An experimental study of countercurrent flow limitation (CCFL) has been performed for air-water countercurrent flow in a horizontal pipe connected to a upwardly inclined pipe through a bend. The CCFL determines the maximum rate at which one phase can flow countercurrently to another phase. A total of 85 onset of CCFL and 13 zero penetration limits were obtained. The parametric effects of the pipe diameter, horizontal pipe length, and inclined pipe length on CCFL were also examined.
Three different mechanisms that lead to CCFL were observed in accordance with the inlet water flow rate. For low inlet water flow rate, the CCFL occurred simultaneously with the formation of the large unstable waves at the crest of the hydraulic jump in the horizontal pipe. The hydraulic jump appeared far away from the bend as the inlet water flow rate increased; at intermediate inlet water flow rate, no hydraulic jump was observed, and CCFL occurred as a result of large wave formation at the end of the horizontal pipe; at high inlet water flow rate, no hydraulic jump and no large wave formation at the end of the horizontal pipe were observed, but the entrainment of the water droplet into the water tank that is connected to the inlet of the test section induced CCFL. The effects of the horizontal pipe length-to-diameter ratio, L/D, and inclined pipe length on CCFL were significant in the present experimental range.

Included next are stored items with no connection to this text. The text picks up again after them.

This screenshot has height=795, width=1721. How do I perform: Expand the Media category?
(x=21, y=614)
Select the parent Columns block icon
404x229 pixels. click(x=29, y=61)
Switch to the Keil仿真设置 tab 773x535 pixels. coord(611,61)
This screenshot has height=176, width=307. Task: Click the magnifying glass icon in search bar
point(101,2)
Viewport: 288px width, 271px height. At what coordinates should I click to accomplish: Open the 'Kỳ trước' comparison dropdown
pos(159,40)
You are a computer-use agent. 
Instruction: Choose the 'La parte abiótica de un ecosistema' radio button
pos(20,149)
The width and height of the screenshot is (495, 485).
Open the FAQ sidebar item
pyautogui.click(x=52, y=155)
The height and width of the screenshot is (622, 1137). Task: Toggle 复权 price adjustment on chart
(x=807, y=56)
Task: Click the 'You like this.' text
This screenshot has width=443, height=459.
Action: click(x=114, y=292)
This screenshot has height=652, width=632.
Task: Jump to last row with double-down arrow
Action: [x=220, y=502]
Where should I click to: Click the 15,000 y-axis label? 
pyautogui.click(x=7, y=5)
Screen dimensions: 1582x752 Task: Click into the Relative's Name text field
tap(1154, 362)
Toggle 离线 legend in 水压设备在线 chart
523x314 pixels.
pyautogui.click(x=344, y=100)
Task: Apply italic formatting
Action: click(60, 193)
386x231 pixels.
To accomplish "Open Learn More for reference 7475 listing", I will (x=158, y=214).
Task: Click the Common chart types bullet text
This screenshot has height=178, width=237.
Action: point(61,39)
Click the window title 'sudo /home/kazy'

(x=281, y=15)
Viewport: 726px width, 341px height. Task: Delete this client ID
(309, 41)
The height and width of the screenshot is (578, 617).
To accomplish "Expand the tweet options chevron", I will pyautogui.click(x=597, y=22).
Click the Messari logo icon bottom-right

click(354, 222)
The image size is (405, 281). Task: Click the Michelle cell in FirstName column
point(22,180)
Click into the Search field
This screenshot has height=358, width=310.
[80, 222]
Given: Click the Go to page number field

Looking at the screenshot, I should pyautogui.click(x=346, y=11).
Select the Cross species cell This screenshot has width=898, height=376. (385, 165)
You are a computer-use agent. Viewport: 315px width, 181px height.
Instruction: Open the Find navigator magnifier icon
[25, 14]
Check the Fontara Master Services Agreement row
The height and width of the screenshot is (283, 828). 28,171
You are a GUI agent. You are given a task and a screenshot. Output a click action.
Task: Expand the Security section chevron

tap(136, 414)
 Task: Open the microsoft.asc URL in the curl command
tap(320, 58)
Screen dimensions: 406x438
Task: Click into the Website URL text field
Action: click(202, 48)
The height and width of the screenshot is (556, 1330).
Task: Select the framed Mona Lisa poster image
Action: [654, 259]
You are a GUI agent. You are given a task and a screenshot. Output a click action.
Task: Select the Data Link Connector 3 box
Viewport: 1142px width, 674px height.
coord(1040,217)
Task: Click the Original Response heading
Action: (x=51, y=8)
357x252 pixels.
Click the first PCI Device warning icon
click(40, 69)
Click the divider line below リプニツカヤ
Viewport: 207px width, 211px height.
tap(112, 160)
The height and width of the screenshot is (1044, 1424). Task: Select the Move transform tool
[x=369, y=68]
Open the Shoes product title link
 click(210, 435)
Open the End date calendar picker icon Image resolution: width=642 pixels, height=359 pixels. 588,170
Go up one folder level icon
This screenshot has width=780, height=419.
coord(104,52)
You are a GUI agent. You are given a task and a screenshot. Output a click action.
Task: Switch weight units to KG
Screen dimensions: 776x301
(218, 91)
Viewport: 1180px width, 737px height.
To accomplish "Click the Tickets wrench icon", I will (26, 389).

Based on the present experimental data, an empirical correlation for CCFL was developed in terms of square roots of dimensionless superficial velocities. The present correlation predicted the large pipe diameter data more closely than the existing empirical correlations. The discrepancy of the two correlations are mainly due to the fact that the experimental range of L/D and inclined pipe length were quite different.